3. Chicago’s Police Union Boss Waged A Bitter Political Battle—And Lost. Now What?
“Eleven Days To Save The City,” John Cataranza, the President of Chicago’s Fraternal Order of Police, wrote in the days leading up to the city’s mayoral election: “If we do not get Paul Vallas elected, there WILL be a major exodus [of police officers] who will not work for a bigger anti-police mayor than the current one, [which] will absolutely translate to more crime, violence and blood on the streets of this great city because there will be so few police.”
So, what’s the exodus–inducing agenda that mayor-elect Brandon Johnson plans to implement?
Thus far, he’s said he will:
Appoint a police superintendent “who’s compassionate, collaborative, competent, has the trust and the voices of the rank and file members [, and] obviously understands the value and importance of constitutional policing”;
“Invest in promoting 200 more detectives to focus on solving crimes”;
These priorities aren’t exactly radiating police abolitionist vibes.

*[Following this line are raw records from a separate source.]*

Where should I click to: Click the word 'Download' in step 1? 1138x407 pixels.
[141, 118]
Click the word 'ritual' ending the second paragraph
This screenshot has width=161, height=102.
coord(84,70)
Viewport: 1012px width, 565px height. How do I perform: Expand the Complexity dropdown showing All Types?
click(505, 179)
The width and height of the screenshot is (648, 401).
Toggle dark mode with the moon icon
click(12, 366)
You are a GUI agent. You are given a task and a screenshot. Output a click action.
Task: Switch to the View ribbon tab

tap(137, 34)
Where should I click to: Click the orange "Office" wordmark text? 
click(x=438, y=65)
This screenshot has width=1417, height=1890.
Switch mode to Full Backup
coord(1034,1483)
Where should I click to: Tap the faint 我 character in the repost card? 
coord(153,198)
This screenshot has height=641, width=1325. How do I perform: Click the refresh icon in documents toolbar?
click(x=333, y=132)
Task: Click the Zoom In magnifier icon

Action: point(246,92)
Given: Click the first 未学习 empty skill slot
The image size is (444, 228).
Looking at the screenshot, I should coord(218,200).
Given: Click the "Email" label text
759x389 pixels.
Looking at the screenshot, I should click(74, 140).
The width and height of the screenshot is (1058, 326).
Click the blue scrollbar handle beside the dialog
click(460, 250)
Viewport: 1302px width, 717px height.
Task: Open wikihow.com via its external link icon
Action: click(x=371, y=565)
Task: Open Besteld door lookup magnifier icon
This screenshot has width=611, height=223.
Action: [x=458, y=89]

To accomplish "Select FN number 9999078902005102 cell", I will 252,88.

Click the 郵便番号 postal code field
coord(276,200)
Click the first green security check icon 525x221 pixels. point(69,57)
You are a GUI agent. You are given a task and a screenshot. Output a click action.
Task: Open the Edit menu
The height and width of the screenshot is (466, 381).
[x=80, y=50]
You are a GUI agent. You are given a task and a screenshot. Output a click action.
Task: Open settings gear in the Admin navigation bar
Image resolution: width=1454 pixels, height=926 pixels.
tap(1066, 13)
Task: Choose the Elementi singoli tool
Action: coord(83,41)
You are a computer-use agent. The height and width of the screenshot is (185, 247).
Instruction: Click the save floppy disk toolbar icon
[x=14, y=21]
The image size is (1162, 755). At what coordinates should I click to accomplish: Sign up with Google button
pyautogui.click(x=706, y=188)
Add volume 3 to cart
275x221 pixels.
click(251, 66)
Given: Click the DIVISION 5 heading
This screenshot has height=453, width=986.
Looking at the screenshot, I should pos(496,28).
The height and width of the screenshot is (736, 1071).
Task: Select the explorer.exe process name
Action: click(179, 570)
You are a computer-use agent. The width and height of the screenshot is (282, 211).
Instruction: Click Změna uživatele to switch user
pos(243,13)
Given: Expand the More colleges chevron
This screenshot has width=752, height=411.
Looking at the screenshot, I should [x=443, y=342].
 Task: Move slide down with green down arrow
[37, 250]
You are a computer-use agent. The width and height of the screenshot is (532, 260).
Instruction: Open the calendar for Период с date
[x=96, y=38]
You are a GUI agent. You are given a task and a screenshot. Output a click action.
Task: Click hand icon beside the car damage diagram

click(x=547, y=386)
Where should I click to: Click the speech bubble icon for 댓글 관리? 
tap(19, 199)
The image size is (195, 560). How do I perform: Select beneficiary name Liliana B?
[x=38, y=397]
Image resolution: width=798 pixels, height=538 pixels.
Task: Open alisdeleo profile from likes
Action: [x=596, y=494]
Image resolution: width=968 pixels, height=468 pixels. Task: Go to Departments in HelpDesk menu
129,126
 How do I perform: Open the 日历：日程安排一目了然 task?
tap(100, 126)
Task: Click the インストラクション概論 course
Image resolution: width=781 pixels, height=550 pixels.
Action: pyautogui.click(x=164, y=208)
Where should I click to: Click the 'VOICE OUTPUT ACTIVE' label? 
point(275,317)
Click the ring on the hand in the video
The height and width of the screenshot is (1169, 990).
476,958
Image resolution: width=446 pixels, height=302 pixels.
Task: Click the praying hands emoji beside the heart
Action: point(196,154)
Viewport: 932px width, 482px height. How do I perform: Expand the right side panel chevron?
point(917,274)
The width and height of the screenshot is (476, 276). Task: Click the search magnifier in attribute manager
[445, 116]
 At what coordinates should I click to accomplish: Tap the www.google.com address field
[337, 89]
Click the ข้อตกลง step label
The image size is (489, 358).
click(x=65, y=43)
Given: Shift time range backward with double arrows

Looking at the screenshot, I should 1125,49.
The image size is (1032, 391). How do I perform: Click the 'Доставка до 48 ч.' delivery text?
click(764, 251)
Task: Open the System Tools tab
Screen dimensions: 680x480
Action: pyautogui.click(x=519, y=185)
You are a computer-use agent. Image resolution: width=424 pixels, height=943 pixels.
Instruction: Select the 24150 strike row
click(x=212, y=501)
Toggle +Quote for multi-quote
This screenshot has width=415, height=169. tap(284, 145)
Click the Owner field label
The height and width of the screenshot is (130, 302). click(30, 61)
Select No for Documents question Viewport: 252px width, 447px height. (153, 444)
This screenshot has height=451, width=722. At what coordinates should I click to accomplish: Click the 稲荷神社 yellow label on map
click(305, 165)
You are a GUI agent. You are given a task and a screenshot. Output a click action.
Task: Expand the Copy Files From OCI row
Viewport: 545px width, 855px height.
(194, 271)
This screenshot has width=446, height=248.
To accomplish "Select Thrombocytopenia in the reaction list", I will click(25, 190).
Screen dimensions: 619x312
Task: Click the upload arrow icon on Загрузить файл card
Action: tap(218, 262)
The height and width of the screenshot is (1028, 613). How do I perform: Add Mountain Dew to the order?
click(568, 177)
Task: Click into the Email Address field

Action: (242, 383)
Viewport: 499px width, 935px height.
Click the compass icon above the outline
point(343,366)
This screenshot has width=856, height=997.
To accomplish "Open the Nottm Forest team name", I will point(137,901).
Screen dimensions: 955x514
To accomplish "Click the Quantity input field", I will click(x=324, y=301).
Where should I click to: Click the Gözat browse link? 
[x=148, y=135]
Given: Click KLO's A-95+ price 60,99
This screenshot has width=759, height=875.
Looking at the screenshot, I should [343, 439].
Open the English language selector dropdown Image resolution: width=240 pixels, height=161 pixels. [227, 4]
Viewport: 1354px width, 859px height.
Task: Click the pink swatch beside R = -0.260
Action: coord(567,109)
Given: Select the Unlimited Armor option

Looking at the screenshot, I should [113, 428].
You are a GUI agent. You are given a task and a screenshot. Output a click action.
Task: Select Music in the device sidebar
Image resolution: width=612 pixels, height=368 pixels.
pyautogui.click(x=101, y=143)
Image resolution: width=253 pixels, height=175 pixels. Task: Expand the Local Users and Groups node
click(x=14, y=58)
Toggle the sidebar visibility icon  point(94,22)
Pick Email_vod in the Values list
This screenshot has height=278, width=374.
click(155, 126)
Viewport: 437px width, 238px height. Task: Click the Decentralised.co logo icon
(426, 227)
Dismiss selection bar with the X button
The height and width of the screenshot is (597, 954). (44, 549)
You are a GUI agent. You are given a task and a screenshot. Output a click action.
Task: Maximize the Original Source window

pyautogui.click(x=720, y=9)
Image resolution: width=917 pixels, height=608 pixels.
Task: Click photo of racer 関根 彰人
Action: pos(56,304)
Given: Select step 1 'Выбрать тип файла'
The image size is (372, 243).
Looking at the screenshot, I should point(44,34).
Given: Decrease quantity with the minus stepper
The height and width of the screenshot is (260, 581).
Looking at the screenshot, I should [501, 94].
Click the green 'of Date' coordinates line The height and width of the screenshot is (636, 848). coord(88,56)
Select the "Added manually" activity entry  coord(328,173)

Perhaps that’s why, earlier this week, former Chicago Police Superintendent Eddie Johnson said that he believed the mayor-elect to be “very reasonable, willing to listen and I can tell that he absolutely wants to bring the city back together.” Even Paul Vallas, the beneficiary of Cataranza’s fear-stoking hyperbole, was quick to criticize him: “I condemn his comments. I think his comments are absolutely irresponsible. Period. They’re absolutely irresponsible and they have no place in this campaign.”
Bob Bartlett, a long-time detective within the Chicago Police Department, told the Chicago Sun Times that Cataranza “has eroded every group of people he is involved with … Our state legislators. People at City Hall. City Council. Yelling at aldermen who are our friends. It’s gotten so bad that legislators won’t work with him to get stuff done in Springfield.” Cataranza even “threatened to expel a Black officer from the union for kneeling with protesters after the murder of George Floyd by Minneapolis police officers.”
If, as Bartlett claims, Cataranza’s behavior is costing him political capital with friends of the FOP, then what is his nuclear rhetoric doing to harm relationships with lawmakers who Cataranza targets? It seems unlikely that Cataranza’s hostility is helping to paint the Chicago Police Department in the best light for lawmakers or helping rank and file officers secure a pay raise or a better pension.
This tension used to go unnoticed because union-supported candidates for major offices, like mayor or District Attorney, customarily won their races. That’s changing. Call it the diminished power of police unions, or chalk it up to an increasing chasm between candidates that voters support and candidates that police unions favor. The bottom-line is that an endorsement from a police union doesn’t carry the same heft these days.